We should be clear that the work-kinetic energy theorem applies only to net work applied to the center of mass of a particle, body, or system of particles. However, the first law of thermodynamics applies to applied work with respect to a specific contact force on a body or system of particles. The two are different.

1. For a single particle, the work-kinetic energy theorem tells us $$ \frac{1}{2}mv_{f}^{2} - \frac{1}{2}mv_{i}^{2} = \int_{i}^{f} \vec{F}_{\text{net}}\cdot d\vec{x} $$ where $\vec{v}_{i}, \vec{v}_{f}$ are the velocities of the particle, $\vec{F}_{\text{net}}$ is the net force exerted on the particle, and $d\vec{x}$ represents the differential of the position of the particle.
2. Suppose a single particle is under influence of two forces: a conservative force $\vec{F}_{0} = -\nabla U_{\text{pot}}$ (negative gradient of some potential energy function) and an external applied force $\vec{F}_{\text{apply}}$. Then we have \begin{align*} \Delta KE &= \int_{i}^{f} \vec{F}_{\text{net}}\cdot d\vec{x} = \int_{i}^{f} \vec{F}_{0}\cdot d\vec{x} + \int_{i}^{f} \vec{F}_{\text{apply}}\cdot d\vec{x} \\ &= \int_{i}^{f} -\nabla U_{\text{pot}}\cdot d\vec{x} + \int_{i}^{f} \vec{F}_{\text{apply}}\cdot d\vec{x} = -(U_{f}-U_{i}) + \int_{i}^{f} \vec{F}_{\text{apply}}\cdot d\vec{x}, \end{align*} and so $\Delta KE + \Delta U_{\text{pot}} = W_{\text{apply}}$.

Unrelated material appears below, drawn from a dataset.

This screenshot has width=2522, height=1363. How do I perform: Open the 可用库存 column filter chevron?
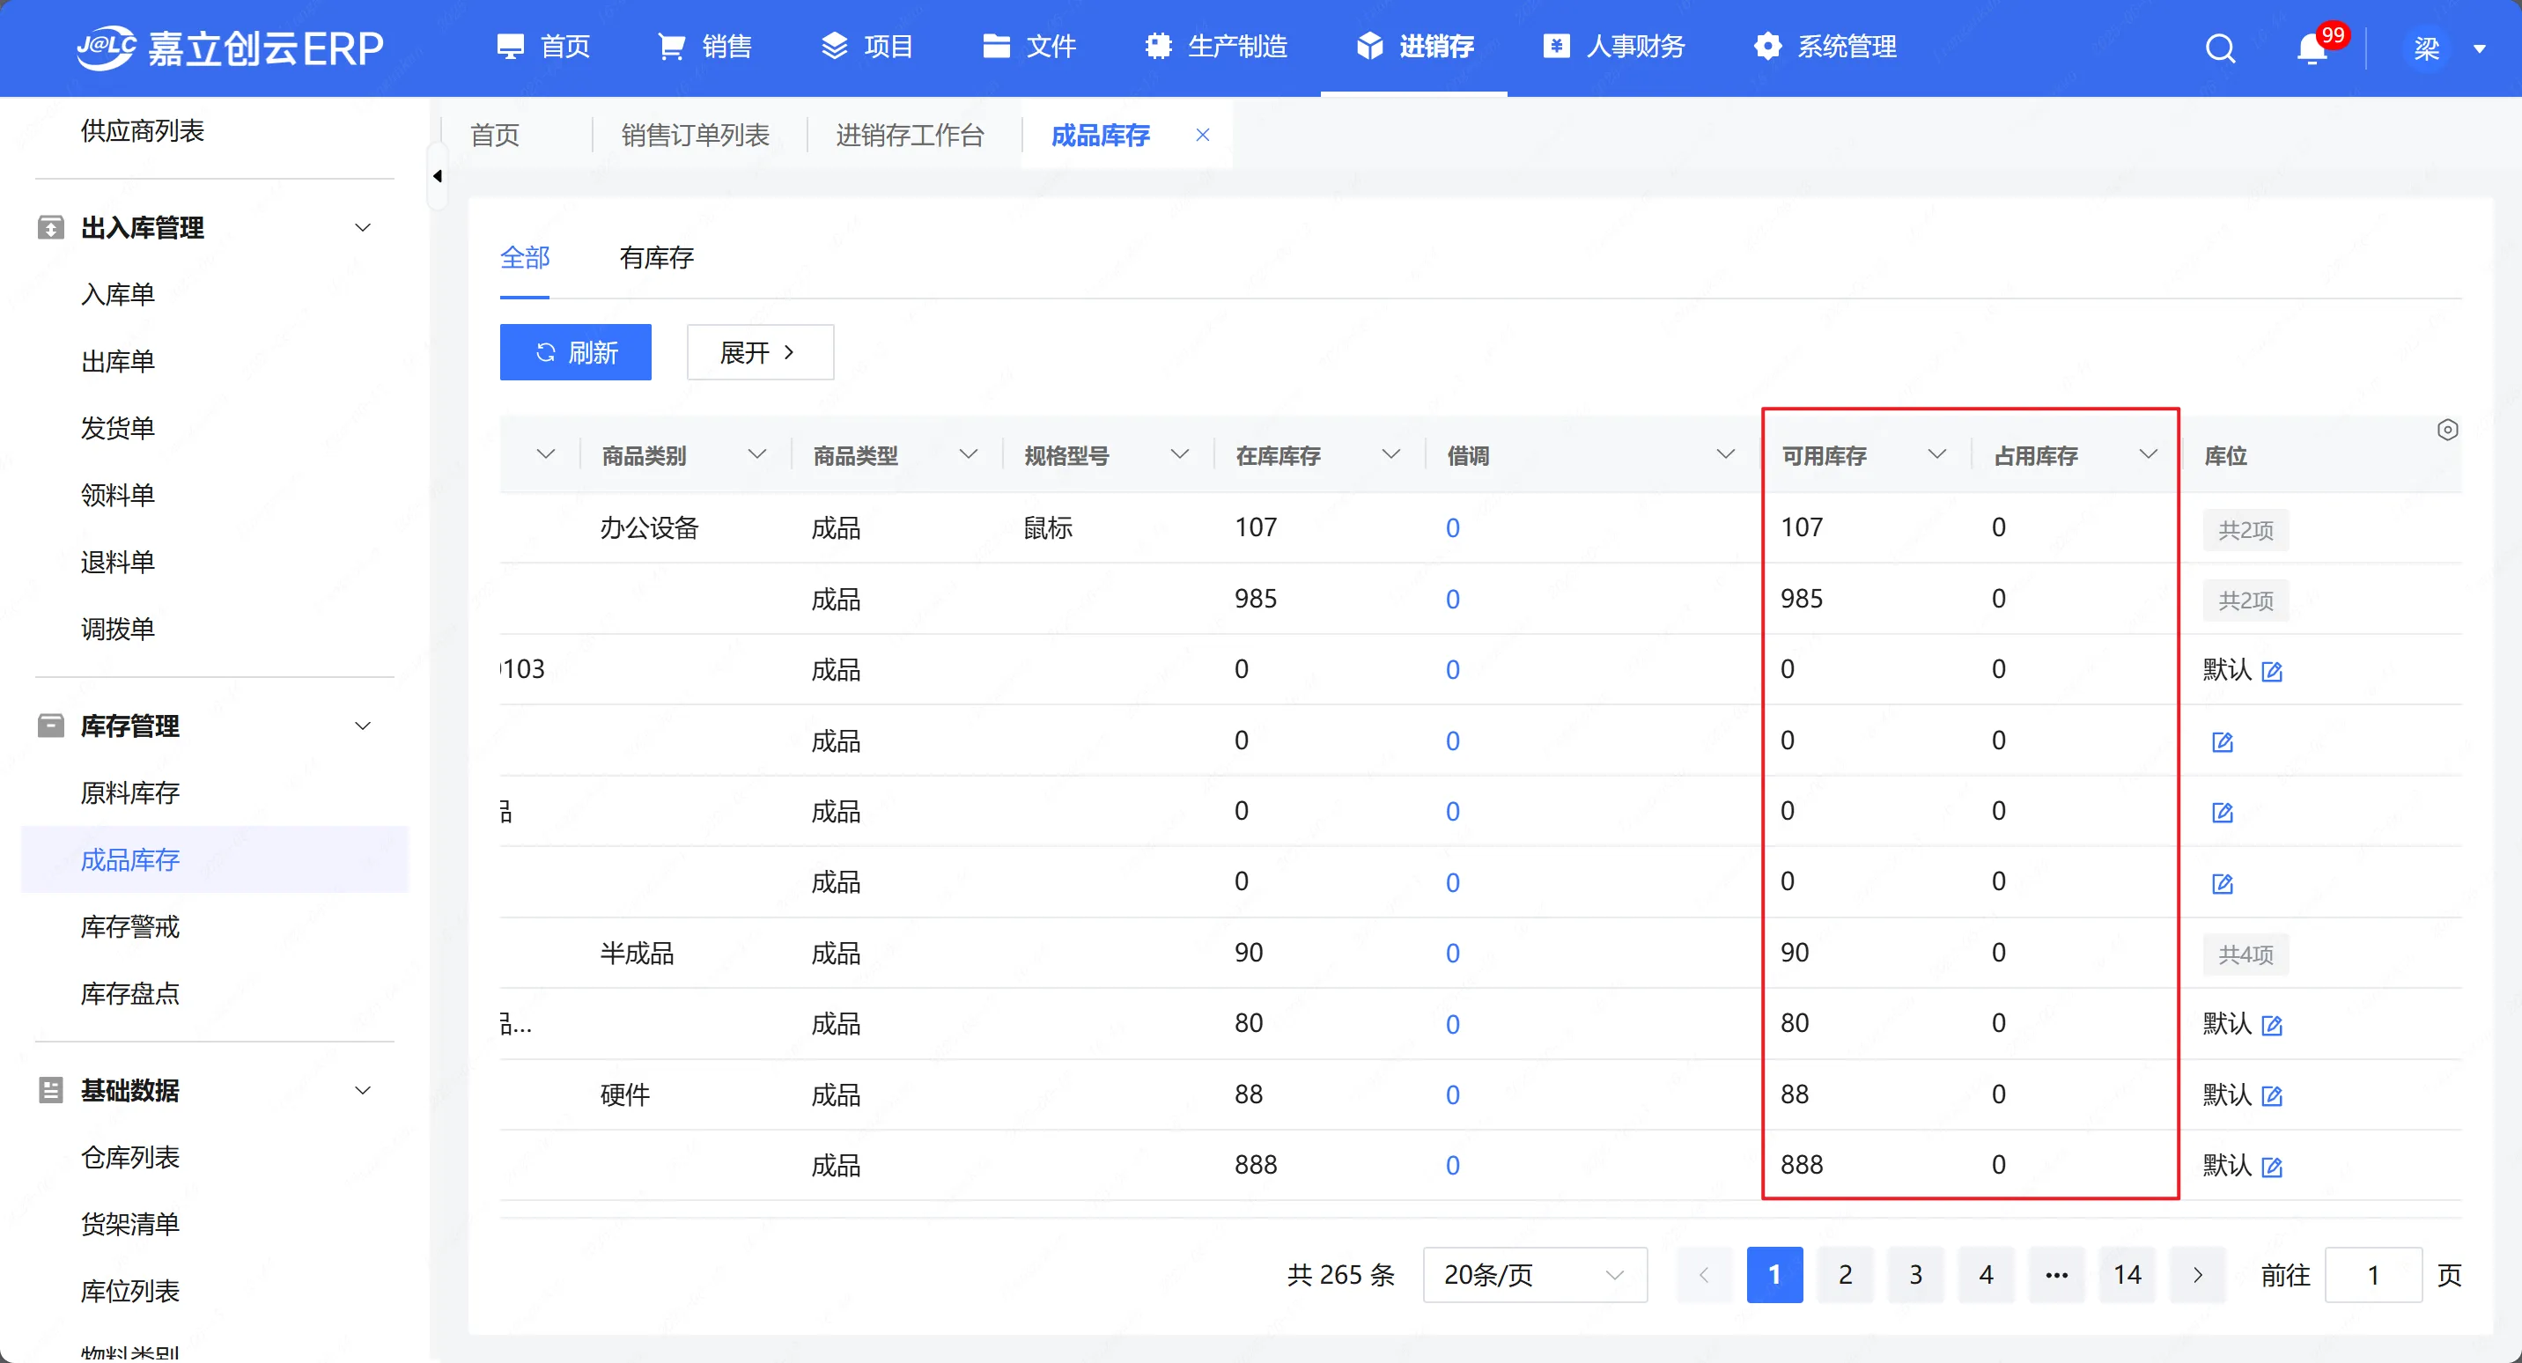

3. Now let's consider a system of $N$ particles labeled $j = 1, 2, \ldots, N$. Between all the particles let us assume there is some potential energy function $U_{\text{pot}} = U_{\text{pot}}(\vec{x}_{1}, \vec{x}_{2}, \ldots, \vec{x}_{N})$. The force on particle $j$ due to this potential is denoted as $\vec{F}_{j,\text{int}} = -\nabla_{j} U_{\text{pot}}$ and an external applied force on particle $j$ is denoted as $\vec{F}_{j,\text{ext}}$. By applying the work-kinetic-energy theorem to each and every particle, we find \begin{align*} \sum_{j} \Delta KE_{j} &= \sum_{j} \int_{i}^{f} \vec{F}_{j, \text{net}}\cdot d\vec{x}_{j} \\ &= \sum_{j} \left(\int_{i}^{f} \vec{F}_{j, \text{int}} \cdot d\vec{x}_{j} + \int_{i}^{f} \vec{F}_{j, \text{ext}} \cdot d\vec{x}_{j}\right) \\ &= \sum_{j} \left(\int_{i}^{f} -\nabla_{j} PE \cdot d\vec{x}_{j} + \int_{i}^{f} \vec{F}_{j, \text{ext}} \cdot d\vec{x}_{j}\right) \\ &= -\left(U_{f} - U_{i}\right) + \sum_{j} \int_{i}^{f} \vec{F}_{j, \text{ext}} \cdot d\vec{x}_{j} \\ &= -\Delta U_{\text{pot}} + \sum_{j} W_{j, \text{ext}} \end{align*} and so $\Delta KE_{\text{total}} + \Delta U_{\text{pot}} = \sum_{j} W_{j, \text{ext}}$.
4. At this stage, we do some accounting and relabeling of energy. Internal energy is some combination of kinetic and potential energy that is left over after classifying all macroscopical forms of kinetic energy (like due to center of mass motion and rotational motion of the entire body) and potential energy (like gravitational PE, elastic PE, or electrostatic PE). This rewriting gives $\Delta KE + \Delta U_{\text{pot}} + \Delta U_{\text{int}} = W_{\text{ext}}$.

So we see that in all cases, work is a transfer of energy. All this applies to work interactions with no heat interactions. If we invoke heat, then we get to the first law of thermodynamics, which states that heat is a form of energy transfer, much like work.